Por otra parte, aunque el resultado final sea un solo producto comunicativo, conformado por dos lenguajes que van en paralelo y se entrelazan, Zabala cree que lo que escribe el escritor es exclusivamente su responsabilidad y lo que él como ilustrador hace, es cosa suya:
“Gráficamente, la imagen es muy potente, puedes hacer propaganda política, cultural, religiosa, ideológica, la que quieras. Pero en libros infantiles en realidad eso no suele ocurrir, porque no tiene cabida lógica, a un niño le importa tres narices la política. Pero sí que puedes hablarle de temas complejos como la muerte, que para los niños es importante y difícil, o la homosexualidad, o el divorcio, temas que los afectan directamente y que alguna vez fueron tabú pero ya no”.
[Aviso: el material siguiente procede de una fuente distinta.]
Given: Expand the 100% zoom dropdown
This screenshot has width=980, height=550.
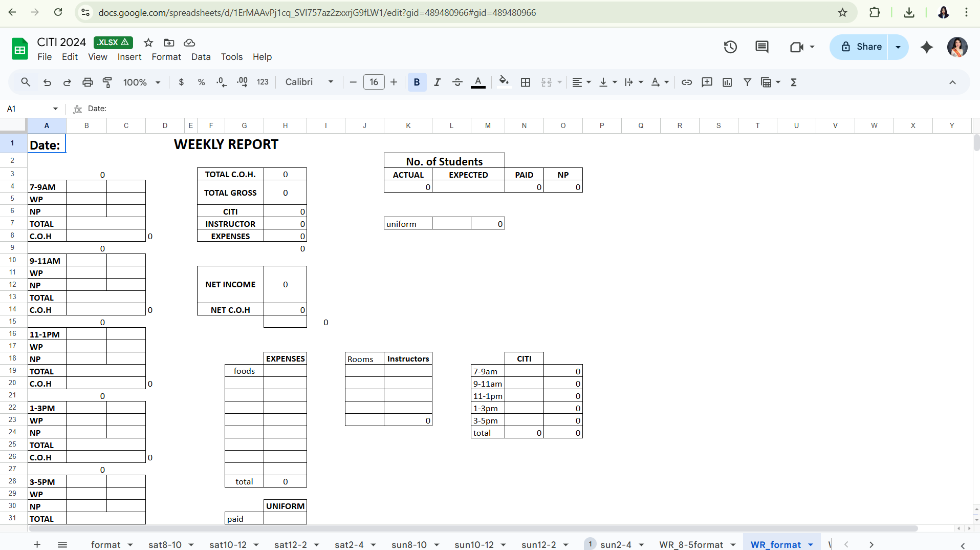Looking at the screenshot, I should pos(142,82).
A pesar de esto, Zabala me comenta sobre el caso de Maus, la historieta del norteamericano Art Spiegelman. Un cómic bastante político. El argumento trata sobre los campos de exterminio alemanes, donde los ratones, con caras asustadas y ojos húmedos, simbolizan a los judíos y los gatos, obviamente, son nazis. Spiegelman —de quien se dice que escribe historias con fines terapéuticos, para mantener las crisis nerviosas a raya—, se basó en su propia familia, pues sus padres, judíos polacos, fueron sobrevivientes de Auschwitz. “En esos casos depende del autor, que quiera meterse o no en un tema como ese”, me explica Zabala.
 
VI
Y, como en casi todas las historias, volvemos, una vez más, al principio. Cerramos el círculo con aquel oscuro miniaturista que, encorvado sobre su mesa, saturado de papeles, reglas, piedras pómez y plumas de ganso, da luz. Ya sea en un anónimo monasterio, una angosta buhardilla o a la sombra de los pintores de moda, la figura del ilustrador siempre ha sido un poco marginada. Zabala cree que, a pesar de que la ilustración contemporánea ha ganado en autonomía, todavía se sigue viendo como una hija bastarda de la pintura. Por eso insiste en que debe intentar ser más autorreferencial y desligarse de códigos externos. Se trata, en fin, de que el ilustrador crea en la importancia de lo que hace, en la legitimidad que de por sí tiene su arte, sin necesidad de tomarla a préstamo de otras manifestaciones.
“En esta sociedad en que vivimos siempre tenemos que etiquetarlo todo, clasificarlo —añade—. Entonces, un ilustrador que además de libros hace escenografías, carteles, cómics, una serie de grabados o, incluso, pinta cuadros. ¿Qué es eso? Ahora le han puesto el nombre de artista gráfico, que es un término un poco estúpido en realidad, pero me da igual. Creo que lo que tiene que hacer un ilustrador es divertirse con lo que hace, hacer los trabajos con la mayor calidad posible, que transmitan sensibilidad, ideas y demás. Conseguir cotos de libertad para hacer su trabajo. El hecho de que un ilustrador no tenga mucha fama me parece bien, ¿sabes? Porque no es necesaria para nada. Hombre —sonríe—, si la fama viene asociada al dinero no está mal, porque yo no soy nada romántico. Pero para trabajar no es necesaria”.
Creo entender lo que dice. La fama, aliada de la vanidad, embota. Hace falta mucha fortaleza o ser un genio huraño y sordo, como Goya, para seguir creando nuevos caminos después de las adulaciones. Caminos que, ya se sabe, no son tan nuevos. Pero conducen a verdades idénticas por vías alternativas. Y ese es el punto: no a dónde llegas, sino cómo. El arte seguirá preguntándose cosas semejantes a las que atormentaban al escriba egipcio que ilustró el primer papiro. El truco: que cada trazo parezca nuevo, diferente. De forma tal que esa misma interrogante, repetida mil veces, suene distinta.